Caribbean Sunset is another contender for "strangest album". Despite the Jimmy Buffettesque name and hilariously 80s cover (dig that coffee-package album logo, that colorful sweatshirt, and the blue skies reflected in his shades!), the 1984 album is aggressive, angry, and rather bonkers, much like its predecessor Honi Soit. (How Music for a New Society was born between the two is beyond me.) As on HS, the songs are angry and threatening even when (I think) they're trying to be upbeat.

Caribbean Sunset also fits neatly into the possibly nonexistent category of music known as "Spy Rock", described very memorably (though I think much too loosely) at John Hodgman's and Jonathan Coulton's Little Grey Book Lecture Series by a gentleman named David Guion. (Listen to podcast number 2 here. I promise it's worth the time.) Despite earlier ventures into the pseudo-genre ("Sudden Death", "Leaving It Up to You", "Fear", maybe even "Endless Plain of Fortune" or "Ghost Story"), Cale's work really swung that way in the Reagan years. From his live shows in '78 all the way through Artificial Intelligence, you can practically smell Foreign Affairs on his breath.

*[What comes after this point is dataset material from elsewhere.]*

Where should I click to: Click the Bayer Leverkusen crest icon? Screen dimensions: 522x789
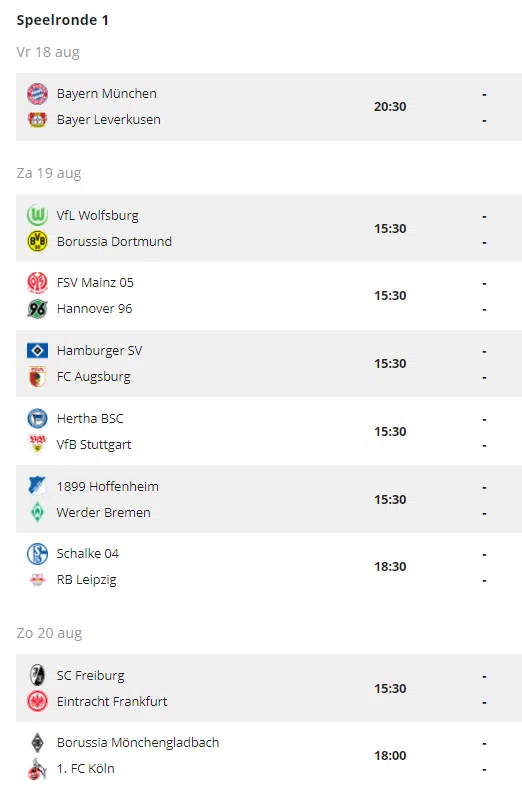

I haven't decided yet whether or not this anger and menace is a liability. Album opener "Hungry for Love" is a rather slight thing, an exhortation to, um, love more...? Specifically, to love Mr. Cale more. He promises to reciprocate. But the arrangement and especially the vocal delivery make me wonder; listening to his performance feels like being browbeaten, not seduced or consoled.

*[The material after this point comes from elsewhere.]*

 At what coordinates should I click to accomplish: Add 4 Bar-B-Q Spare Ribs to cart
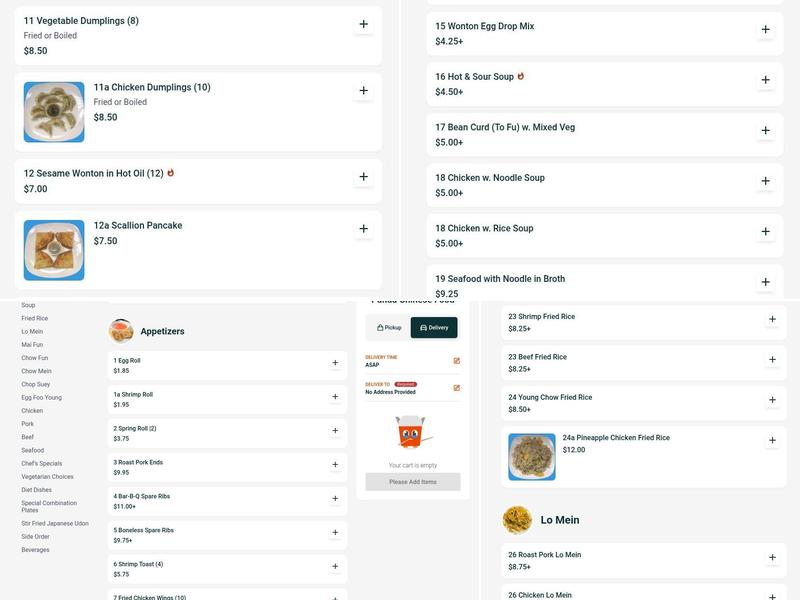click(335, 499)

Especially on the bridges. "You can walk on water 'cause you're feeling strong. You can walk, you can walk on water. That's what women know!" is one. "You can see the writing, it's on the wall. You can see the writing, it's ten foot tall!" is the other. I don't hear anything but anger and resentment in the vocals. "Writing on the wall" is, from its biblical origins to the present day, not really a good sign.

The band sounds good, though very straitlaced slightly-punky conventional rock. The composition is rather catchy, with a mirrored piano figure as the main hook. It doesn't suffer horribly from digital recording. It's maybe a bit compressed, but maybe that's an artifact of the vinyl rip I have. The dissonant piano and the one-note guitar solo near the end add even more tension and fear to this romantic little ditty, so it's not just the vocal. There's an unusual accent in the backing vocals on the coda... that couldn't be Nico, could it?

There's just an irresolvable tension between what the song claims to be and what the band actually recorded. But, you know, it actually makes for more interesting listening.

Here's a well-made cover of the song that delivers more accurately on the emotions promised by the song's lyrics and melody. Do you think it's better?

1 comment:

Unknown said...

The bigger question is - when in the world is this album, and Comes Alive, going to reach CD?!?!